AIM OF THE TASK:
Format the records as a Markdown table with columns named Row and Line, starting with the line that contains "Task: Sort files by 修改时间 column header" and going on through the line that contains "Viewport: 1171px width, 793px height.". Leave out blank lines.

DATA TO USE:

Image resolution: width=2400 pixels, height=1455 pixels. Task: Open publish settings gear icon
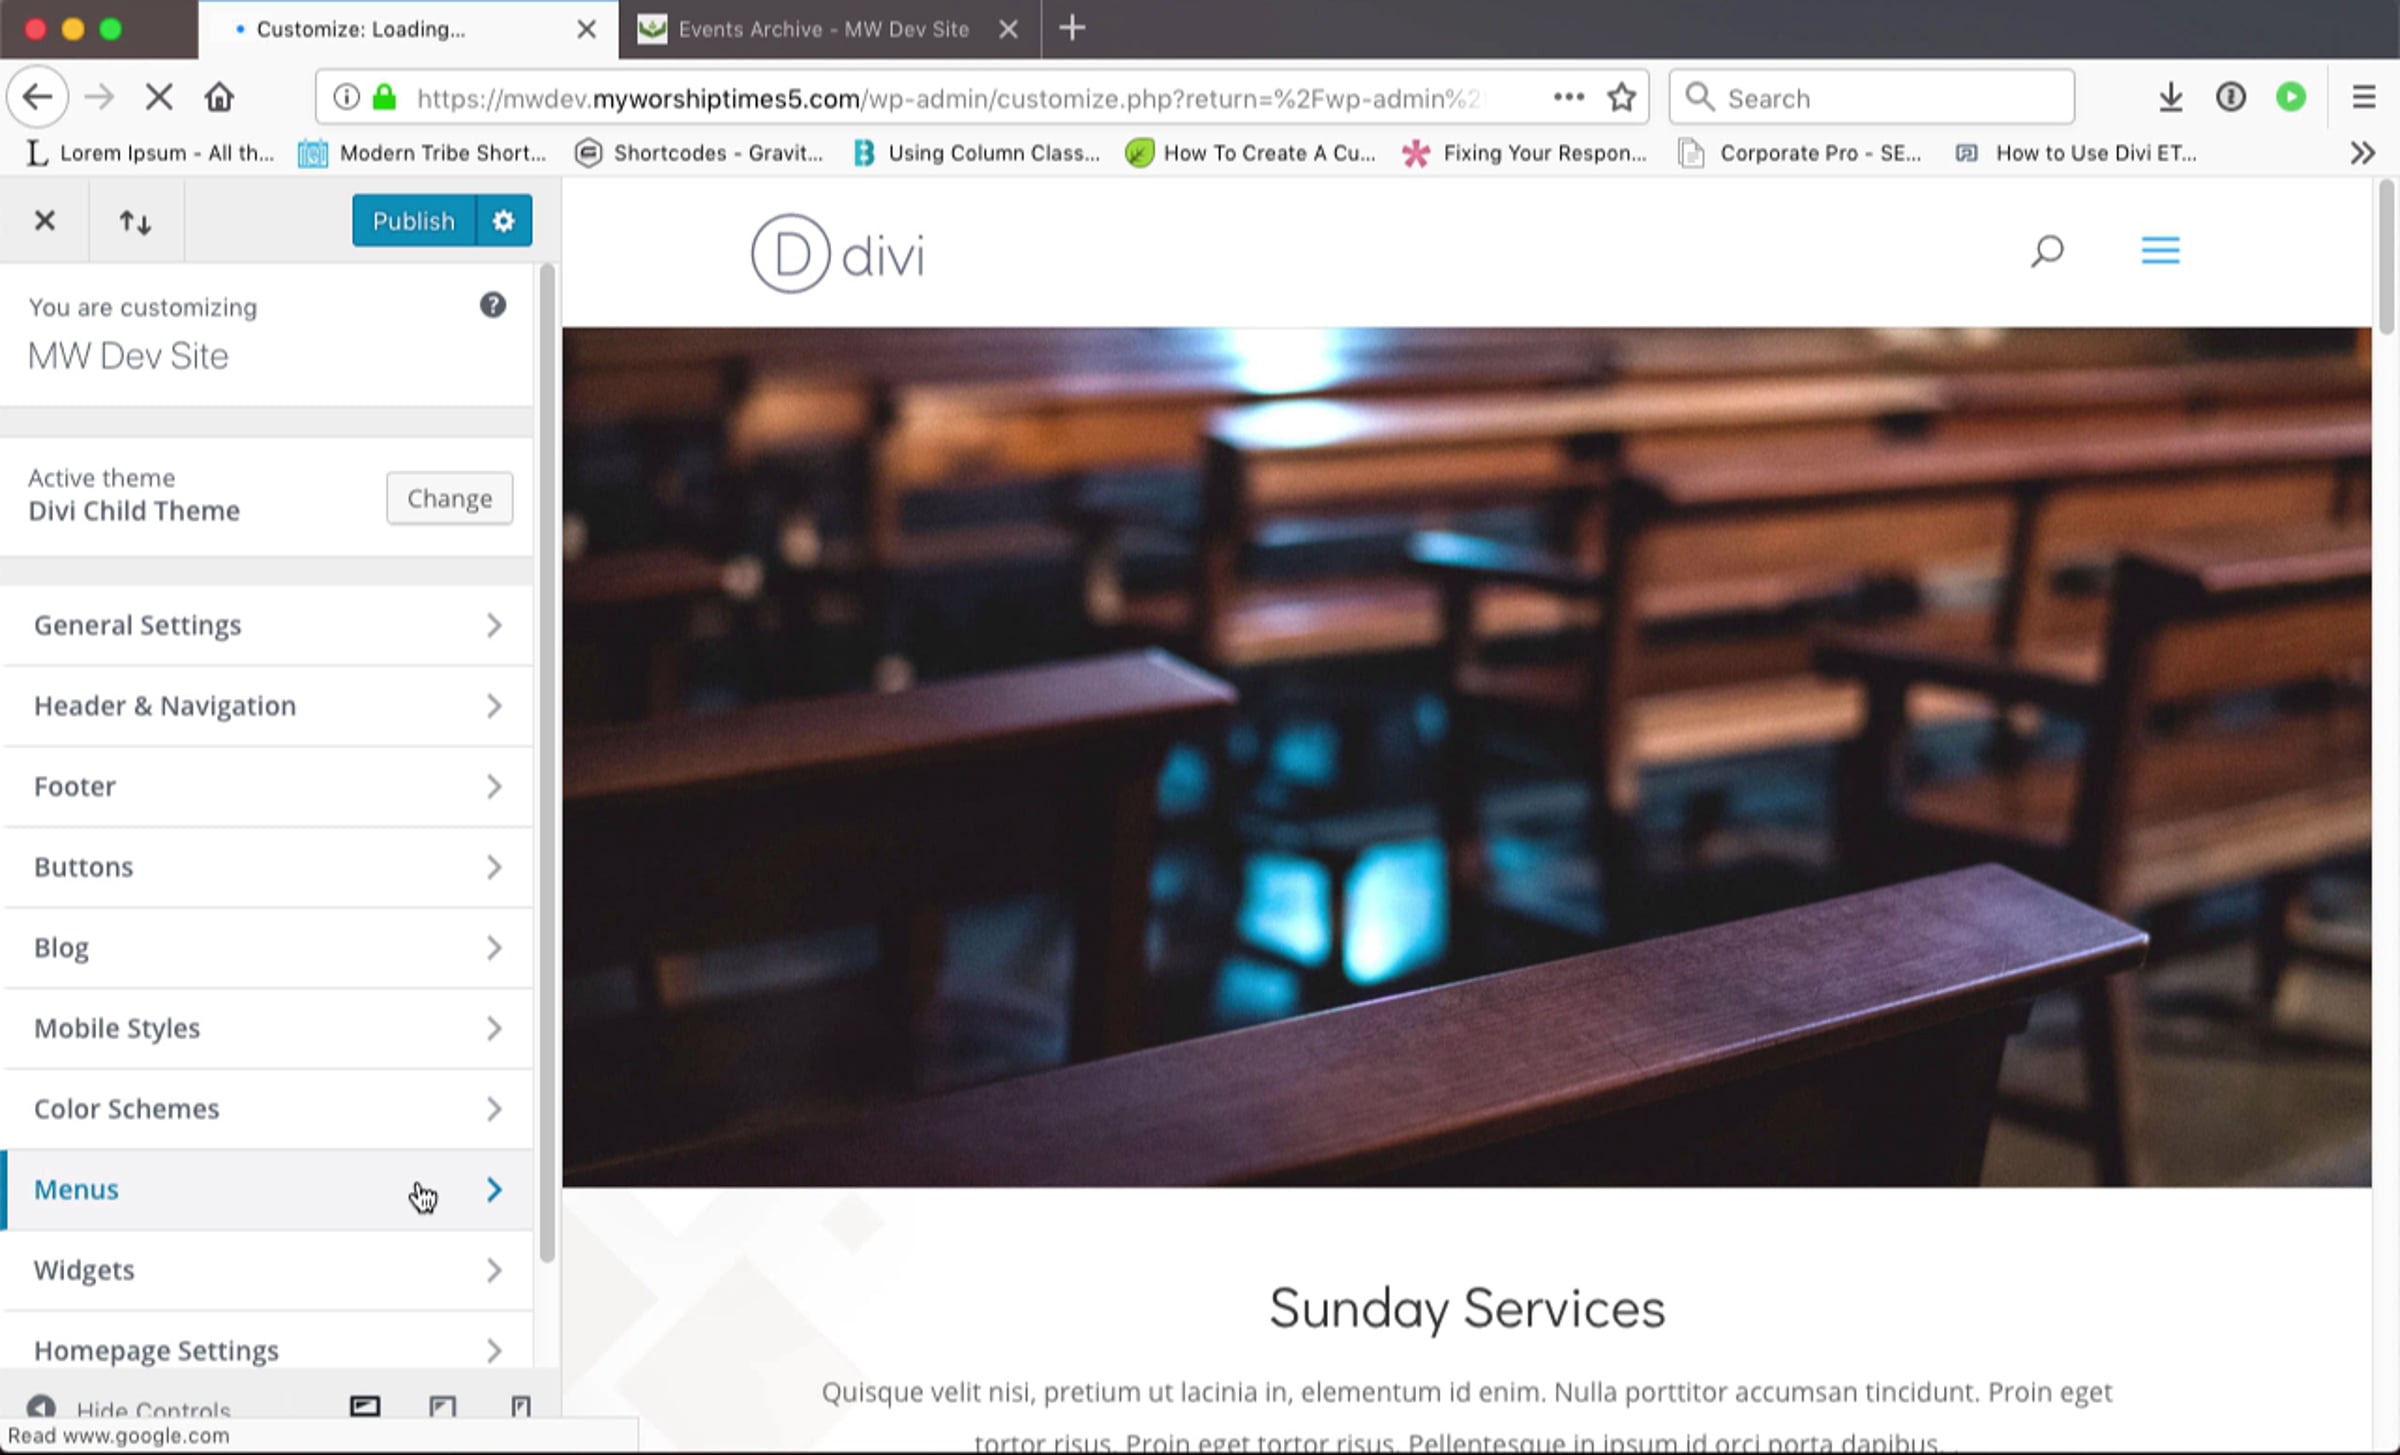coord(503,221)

--

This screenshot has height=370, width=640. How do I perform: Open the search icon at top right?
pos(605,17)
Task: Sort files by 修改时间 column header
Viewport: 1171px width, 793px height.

RESPONSE:
| Row | Line |
|---|---|
| 1 | Task: Sort files by 修改时间 column header |
| 2 | Viewport: 1171px width, 793px height. |